[Task] Restate the records below word for word.

[Records for the task]
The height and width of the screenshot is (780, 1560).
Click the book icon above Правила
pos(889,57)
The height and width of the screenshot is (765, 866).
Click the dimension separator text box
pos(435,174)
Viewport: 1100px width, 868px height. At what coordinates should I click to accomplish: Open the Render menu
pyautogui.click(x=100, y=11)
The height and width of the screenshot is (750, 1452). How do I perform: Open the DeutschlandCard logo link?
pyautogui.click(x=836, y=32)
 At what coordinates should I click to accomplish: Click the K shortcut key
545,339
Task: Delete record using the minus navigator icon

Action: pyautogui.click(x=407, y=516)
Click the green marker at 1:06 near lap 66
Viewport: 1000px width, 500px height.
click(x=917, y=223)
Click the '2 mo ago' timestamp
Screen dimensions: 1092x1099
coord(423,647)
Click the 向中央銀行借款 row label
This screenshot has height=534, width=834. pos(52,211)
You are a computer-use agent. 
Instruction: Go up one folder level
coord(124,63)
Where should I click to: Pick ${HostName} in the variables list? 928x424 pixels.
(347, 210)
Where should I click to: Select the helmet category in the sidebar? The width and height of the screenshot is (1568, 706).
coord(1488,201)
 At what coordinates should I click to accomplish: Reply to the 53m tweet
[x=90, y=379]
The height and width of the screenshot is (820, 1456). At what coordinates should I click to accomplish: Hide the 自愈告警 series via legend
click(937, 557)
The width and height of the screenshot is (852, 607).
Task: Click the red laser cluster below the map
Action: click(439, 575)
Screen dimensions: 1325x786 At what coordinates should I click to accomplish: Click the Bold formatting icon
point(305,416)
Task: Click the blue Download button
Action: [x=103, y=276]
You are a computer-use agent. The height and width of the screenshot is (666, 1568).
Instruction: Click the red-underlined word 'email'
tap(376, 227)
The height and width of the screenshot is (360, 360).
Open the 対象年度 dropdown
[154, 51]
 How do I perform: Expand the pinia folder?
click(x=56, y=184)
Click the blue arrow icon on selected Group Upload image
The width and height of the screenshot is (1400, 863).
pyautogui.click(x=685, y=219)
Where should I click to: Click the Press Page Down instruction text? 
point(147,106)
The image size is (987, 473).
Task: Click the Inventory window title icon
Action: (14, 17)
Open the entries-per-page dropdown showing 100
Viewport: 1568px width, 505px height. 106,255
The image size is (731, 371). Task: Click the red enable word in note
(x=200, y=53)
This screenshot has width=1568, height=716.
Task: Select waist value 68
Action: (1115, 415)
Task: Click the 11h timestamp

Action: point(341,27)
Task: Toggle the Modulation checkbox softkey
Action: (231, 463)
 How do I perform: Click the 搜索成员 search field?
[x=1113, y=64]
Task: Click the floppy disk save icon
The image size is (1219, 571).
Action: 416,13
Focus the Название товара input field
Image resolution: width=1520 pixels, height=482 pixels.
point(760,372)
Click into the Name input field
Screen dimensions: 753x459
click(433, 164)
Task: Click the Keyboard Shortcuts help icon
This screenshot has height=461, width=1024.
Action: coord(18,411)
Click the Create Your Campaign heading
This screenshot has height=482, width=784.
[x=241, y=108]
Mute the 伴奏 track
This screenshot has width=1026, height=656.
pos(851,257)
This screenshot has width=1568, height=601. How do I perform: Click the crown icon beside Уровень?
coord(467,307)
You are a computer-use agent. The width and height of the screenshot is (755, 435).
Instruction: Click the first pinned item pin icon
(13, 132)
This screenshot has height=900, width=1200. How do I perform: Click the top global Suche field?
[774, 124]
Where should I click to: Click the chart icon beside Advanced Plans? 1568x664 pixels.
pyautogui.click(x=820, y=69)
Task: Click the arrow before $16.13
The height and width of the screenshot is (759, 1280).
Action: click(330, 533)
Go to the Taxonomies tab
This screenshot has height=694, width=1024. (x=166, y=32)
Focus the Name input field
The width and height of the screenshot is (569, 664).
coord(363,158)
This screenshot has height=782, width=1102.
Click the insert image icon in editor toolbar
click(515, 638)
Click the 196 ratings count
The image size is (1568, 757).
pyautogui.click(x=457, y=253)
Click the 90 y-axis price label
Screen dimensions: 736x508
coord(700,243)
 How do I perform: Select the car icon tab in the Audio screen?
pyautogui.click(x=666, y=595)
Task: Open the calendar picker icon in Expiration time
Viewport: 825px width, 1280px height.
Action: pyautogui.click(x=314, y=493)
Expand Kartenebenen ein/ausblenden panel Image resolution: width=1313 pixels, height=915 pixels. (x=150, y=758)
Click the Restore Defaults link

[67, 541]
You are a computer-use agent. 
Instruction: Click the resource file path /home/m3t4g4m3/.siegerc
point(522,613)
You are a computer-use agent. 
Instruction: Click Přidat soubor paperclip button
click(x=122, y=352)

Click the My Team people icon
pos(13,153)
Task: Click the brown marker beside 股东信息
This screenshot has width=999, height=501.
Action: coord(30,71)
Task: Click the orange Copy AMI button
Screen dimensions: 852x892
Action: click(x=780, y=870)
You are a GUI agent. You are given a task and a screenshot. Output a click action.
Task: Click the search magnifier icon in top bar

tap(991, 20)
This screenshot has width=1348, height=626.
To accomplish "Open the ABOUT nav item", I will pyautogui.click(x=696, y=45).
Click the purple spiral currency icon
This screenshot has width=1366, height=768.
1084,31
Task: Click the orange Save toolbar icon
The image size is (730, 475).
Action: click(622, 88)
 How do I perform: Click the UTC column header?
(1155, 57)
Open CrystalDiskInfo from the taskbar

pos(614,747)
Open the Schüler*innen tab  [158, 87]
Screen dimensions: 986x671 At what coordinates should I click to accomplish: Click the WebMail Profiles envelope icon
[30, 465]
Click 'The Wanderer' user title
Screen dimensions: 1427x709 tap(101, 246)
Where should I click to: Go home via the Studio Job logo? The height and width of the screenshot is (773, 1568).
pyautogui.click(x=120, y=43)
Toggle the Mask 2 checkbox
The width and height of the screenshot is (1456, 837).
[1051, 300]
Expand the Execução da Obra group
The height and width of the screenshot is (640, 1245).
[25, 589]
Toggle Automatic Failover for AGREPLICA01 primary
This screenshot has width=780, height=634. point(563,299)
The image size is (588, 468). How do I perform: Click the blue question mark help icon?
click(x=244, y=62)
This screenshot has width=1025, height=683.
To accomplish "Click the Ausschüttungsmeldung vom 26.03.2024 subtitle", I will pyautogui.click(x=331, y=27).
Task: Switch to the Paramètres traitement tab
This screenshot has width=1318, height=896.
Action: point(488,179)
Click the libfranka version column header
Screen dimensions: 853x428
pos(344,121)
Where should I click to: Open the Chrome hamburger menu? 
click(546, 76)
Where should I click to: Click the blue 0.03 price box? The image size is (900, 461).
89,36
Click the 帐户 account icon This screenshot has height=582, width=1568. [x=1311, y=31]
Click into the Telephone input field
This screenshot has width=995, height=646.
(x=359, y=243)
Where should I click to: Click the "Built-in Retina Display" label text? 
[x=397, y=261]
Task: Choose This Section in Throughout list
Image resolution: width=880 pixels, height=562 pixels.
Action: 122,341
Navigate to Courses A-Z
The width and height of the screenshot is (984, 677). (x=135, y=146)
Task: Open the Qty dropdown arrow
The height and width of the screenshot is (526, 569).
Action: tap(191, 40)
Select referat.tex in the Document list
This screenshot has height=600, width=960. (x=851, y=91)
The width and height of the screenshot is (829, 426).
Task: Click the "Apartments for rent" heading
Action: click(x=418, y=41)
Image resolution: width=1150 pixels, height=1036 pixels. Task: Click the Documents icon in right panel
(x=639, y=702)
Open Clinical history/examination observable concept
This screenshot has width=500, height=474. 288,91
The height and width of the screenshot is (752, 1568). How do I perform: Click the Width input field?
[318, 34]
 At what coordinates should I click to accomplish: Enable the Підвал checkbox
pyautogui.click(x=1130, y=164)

[Expected output]
The height and width of the screenshot is (780, 1560).
Click the book icon above Правила
pos(889,57)
The height and width of the screenshot is (765, 866).
Click the dimension separator text box
pos(435,174)
Viewport: 1100px width, 868px height. At what coordinates should I click to accomplish: Open the Render menu
pyautogui.click(x=100, y=11)
The height and width of the screenshot is (750, 1452). How do I perform: Open the DeutschlandCard logo link?
pyautogui.click(x=836, y=32)
 At what coordinates should I click to accomplish: Click the K shortcut key
545,339
Task: Delete record using the minus navigator icon

Action: pyautogui.click(x=407, y=516)
Click the green marker at 1:06 near lap 66
Viewport: 1000px width, 500px height.
click(x=917, y=223)
Click the '2 mo ago' timestamp
Screen dimensions: 1092x1099
coord(423,647)
Click the 向中央銀行借款 row label
This screenshot has height=534, width=834. pos(52,211)
You are a computer-use agent. 
Instruction: Go up one folder level
coord(124,63)
Where should I click to: Pick ${HostName} in the variables list? 928x424 pixels.
(347, 210)
Where should I click to: Select the helmet category in the sidebar? The width and height of the screenshot is (1568, 706).
coord(1488,201)
 At what coordinates should I click to accomplish: Reply to the 53m tweet
[x=90, y=379]
The height and width of the screenshot is (820, 1456). At what coordinates should I click to accomplish: Hide the 自愈告警 series via legend
click(937, 557)
The width and height of the screenshot is (852, 607).
Task: Click the red laser cluster below the map
Action: click(439, 575)
Screen dimensions: 1325x786 At what coordinates should I click to accomplish: Click the Bold formatting icon
point(305,416)
Task: Click the blue Download button
Action: [x=103, y=276]
You are a computer-use agent. The height and width of the screenshot is (666, 1568).
Instruction: Click the red-underlined word 'email'
tap(376, 227)
The height and width of the screenshot is (360, 360).
Open the 対象年度 dropdown
[154, 51]
 How do I perform: Expand the pinia folder?
click(x=56, y=184)
Click the blue arrow icon on selected Group Upload image
The width and height of the screenshot is (1400, 863).
pyautogui.click(x=685, y=219)
Where should I click to: Click the Press Page Down instruction text? 
point(147,106)
The image size is (987, 473).
Task: Click the Inventory window title icon
Action: (14, 17)
Open the entries-per-page dropdown showing 100
Viewport: 1568px width, 505px height. 106,255
The image size is (731, 371). Task: Click the red enable word in note
(x=200, y=53)
This screenshot has width=1568, height=716.
Task: Select waist value 68
Action: (1115, 415)
Task: Click the 11h timestamp

Action: point(341,27)
Task: Toggle the Modulation checkbox softkey
Action: (231, 463)
 How do I perform: Click the 搜索成员 search field?
[x=1113, y=64]
Task: Click the floppy disk save icon
The image size is (1219, 571).
Action: 416,13
Focus the Название товара input field
Image resolution: width=1520 pixels, height=482 pixels.
point(760,372)
Click into the Name input field
Screen dimensions: 753x459
click(433, 164)
Task: Click the Keyboard Shortcuts help icon
This screenshot has height=461, width=1024.
Action: coord(18,411)
Click the Create Your Campaign heading
This screenshot has height=482, width=784.
[x=241, y=108]
Mute the 伴奏 track
This screenshot has width=1026, height=656.
pos(851,257)
This screenshot has width=1568, height=601. How do I perform: Click the crown icon beside Уровень?
coord(467,307)
You are a computer-use agent. The width and height of the screenshot is (755, 435).
Instruction: Click the first pinned item pin icon
(13, 132)
This screenshot has height=900, width=1200. How do I perform: Click the top global Suche field?
[774, 124]
Where should I click to: Click the chart icon beside Advanced Plans? 1568x664 pixels.
pyautogui.click(x=820, y=69)
Task: Click the arrow before $16.13
The height and width of the screenshot is (759, 1280).
Action: click(330, 533)
Go to the Taxonomies tab
This screenshot has height=694, width=1024. (x=166, y=32)
Focus the Name input field
The width and height of the screenshot is (569, 664).
coord(363,158)
This screenshot has height=782, width=1102.
Click the insert image icon in editor toolbar
click(515, 638)
Click the 196 ratings count
The image size is (1568, 757).
pyautogui.click(x=457, y=253)
Click the 90 y-axis price label
Screen dimensions: 736x508
coord(700,243)
 How do I perform: Select the car icon tab in the Audio screen?
pyautogui.click(x=666, y=595)
Task: Open the calendar picker icon in Expiration time
Viewport: 825px width, 1280px height.
Action: pyautogui.click(x=314, y=493)
Expand Kartenebenen ein/ausblenden panel Image resolution: width=1313 pixels, height=915 pixels. (x=150, y=758)
Click the Restore Defaults link

[67, 541]
You are a computer-use agent. 
Instruction: Click the resource file path /home/m3t4g4m3/.siegerc
point(522,613)
You are a computer-use agent. 
Instruction: Click Přidat soubor paperclip button
click(x=122, y=352)

Click the My Team people icon
pos(13,153)
Task: Click the brown marker beside 股东信息
This screenshot has width=999, height=501.
Action: coord(30,71)
Task: Click the orange Copy AMI button
Screen dimensions: 852x892
Action: click(x=780, y=870)
You are a GUI agent. You are given a task and a screenshot. Output a click action.
Task: Click the search magnifier icon in top bar

tap(991, 20)
This screenshot has width=1348, height=626.
To accomplish "Open the ABOUT nav item", I will pyautogui.click(x=696, y=45).
Click the purple spiral currency icon
This screenshot has width=1366, height=768.
1084,31
Task: Click the orange Save toolbar icon
The image size is (730, 475).
Action: click(622, 88)
 How do I perform: Click the UTC column header?
(1155, 57)
Open CrystalDiskInfo from the taskbar

pos(614,747)
Open the Schüler*innen tab  [158, 87]
Screen dimensions: 986x671 At what coordinates should I click to accomplish: Click the WebMail Profiles envelope icon
[30, 465]
Click 'The Wanderer' user title
Screen dimensions: 1427x709 tap(101, 246)
Where should I click to: Go home via the Studio Job logo? The height and width of the screenshot is (773, 1568).
pyautogui.click(x=120, y=43)
Toggle the Mask 2 checkbox
The width and height of the screenshot is (1456, 837).
[1051, 300]
Expand the Execução da Obra group
The height and width of the screenshot is (640, 1245).
[25, 589]
Toggle Automatic Failover for AGREPLICA01 primary
This screenshot has width=780, height=634. point(563,299)
The image size is (588, 468). How do I perform: Click the blue question mark help icon?
click(x=244, y=62)
This screenshot has width=1025, height=683.
To accomplish "Click the Ausschüttungsmeldung vom 26.03.2024 subtitle", I will pyautogui.click(x=331, y=27).
Task: Switch to the Paramètres traitement tab
This screenshot has width=1318, height=896.
Action: point(488,179)
Click the libfranka version column header
Screen dimensions: 853x428
pos(344,121)
Where should I click to: Open the Chrome hamburger menu? 
click(546, 76)
Where should I click to: Click the blue 0.03 price box? The image size is (900, 461).
89,36
Click the 帐户 account icon This screenshot has height=582, width=1568. [x=1311, y=31]
Click into the Telephone input field
This screenshot has width=995, height=646.
(x=359, y=243)
Where should I click to: Click the "Built-in Retina Display" label text? 
[x=397, y=261]
Task: Choose This Section in Throughout list
Image resolution: width=880 pixels, height=562 pixels.
Action: 122,341
Navigate to Courses A-Z
The width and height of the screenshot is (984, 677). (x=135, y=146)
Task: Open the Qty dropdown arrow
The height and width of the screenshot is (526, 569).
Action: tap(191, 40)
Select referat.tex in the Document list
This screenshot has height=600, width=960. (x=851, y=91)
The width and height of the screenshot is (829, 426).
Task: Click the "Apartments for rent" heading
Action: click(x=418, y=41)
Image resolution: width=1150 pixels, height=1036 pixels. Task: Click the Documents icon in right panel
(x=639, y=702)
Open Clinical history/examination observable concept
This screenshot has width=500, height=474. 288,91
The height and width of the screenshot is (752, 1568). How do I perform: Click the Width input field?
[318, 34]
 At what coordinates should I click to accomplish: Enable the Підвал checkbox
pyautogui.click(x=1130, y=164)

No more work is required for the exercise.